*** Bagian Teks

Jabatannya, Kepala Sampan, itulah
Badrun, 21, seorang pemuda Suruh Tembawang. Kepala sampan, posisinya di
ujung sampan, dia yang akan memberi arah ke mana sampan melaju menyusuri
sungai, memberi aba-aba pada juru-mudi yang memegang
mesin speedboat. Apalagi jika laju sampan melawan arus, ia harus benar
dalam memberi arah, sebab kalau tidak, sampan bisa kandas ngebentur
batu-batu besar meski di tengah sungai dan dalam arus yang tenang.
Kadang, ia juga mesti membantu dengan galahnya, terutama ketika
menerabas air beriak, karena hamparan bebatuan dan pada permukaan sungai
yang dangkal.
Jebolan SMP di Entikong ini, pernah bekerja di
Malaysia, tapi hanya betah tak sampai sebulan, karena dipekerjakan
sebagai petani di kebun sayur. Ia melarikan diri melewati jalur tikus,
sungai-sungai kecil (selebar satu meter) yang banyak terdapat di
perbukitan batas antara Malaysia-Kalbar. Tak sempat ambil gaji meski
jumlahnya 400 ringgit (sekarang sekitar Rp 1,5 juta).
Menjadi kepala
sampan, sekali narik ia bisa mendapat Rp 175 ribu, jika PP bisa
mendapat upah Rp 300-an ribu. Jika saja selama sebulan ia mau kerja 20
hari saja, Rp 6 juta bisa dikantongi. Sebagai anak Dayak, Badrun
beragama Kristen, meski tak rajin ke gereja (walau pun gereja banyak
bertebar di dusun-dusun suku Dayak). Ia ingin menikah dengan gadis Jawa,
karena beberapa kali patah hati dengan cewe Dayak. "Kita cari cewek
yang setia, Bang,..." katanya.
Dengan pendapatan besar, Badrun
bukanlah pemuda kaya, meski kini ia tengah menabung untuk membangun
rumah sendiri. Maklum, biaya hidup di kampung sangat tinggi. Untung saja
ia bisa ulang-alik dari desanya ke Entikong dengan gratis (dapat duit
malah), karena kalau pas turun pada siang atau sore hari, dipastikan
sampai Entikong malam, dan ia harus tidur di kota kecamatan. "Nah,
disitu godaannya banyak, Bang,..." cerita pemuda Dayak Sukung ini
mengajari saya soal kopi pangku.

******
*** Bahan yang Disediakan

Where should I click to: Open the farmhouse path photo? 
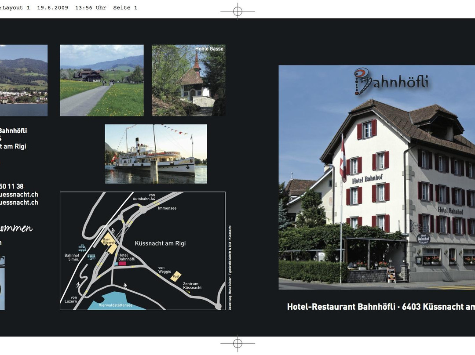click(x=102, y=80)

******

Ketentuan Tugas:
(1) Tuliskan kembali secara persis bagian dari teks tentang kepala sampan, mulai dari kata-kata yang memuat "Dengan pendapatan besar, Badrun" dan berhenti setelah "soal kopi pangku.".
(2) Menurut teks tentang kepala sampan, berapa upah yang bisa didapat Badrun sekali narik sebagai kepala sampan?

Jawaban Soal:
(1)
Dengan pendapatan besar, Badrun
bukanlah pemuda kaya, meski kini ia tengah menabung untuk membangun
rumah sendiri. Maklum, biaya hidup di kampung sangat tinggi. Untung saja
ia bisa ulang-alik dari desanya ke Entikong dengan gratis (dapat duit
malah), karena kalau pas turun pada siang atau sore hari, dipastikan
sampai Entikong malam, dan ia harus tidur di kota kecamatan. "Nah,
disitu godaannya banyak, Bang,..." cerita pemuda Dayak Sukung ini
mengajari saya soal kopi pangku.

(2) Rp 175 ribu.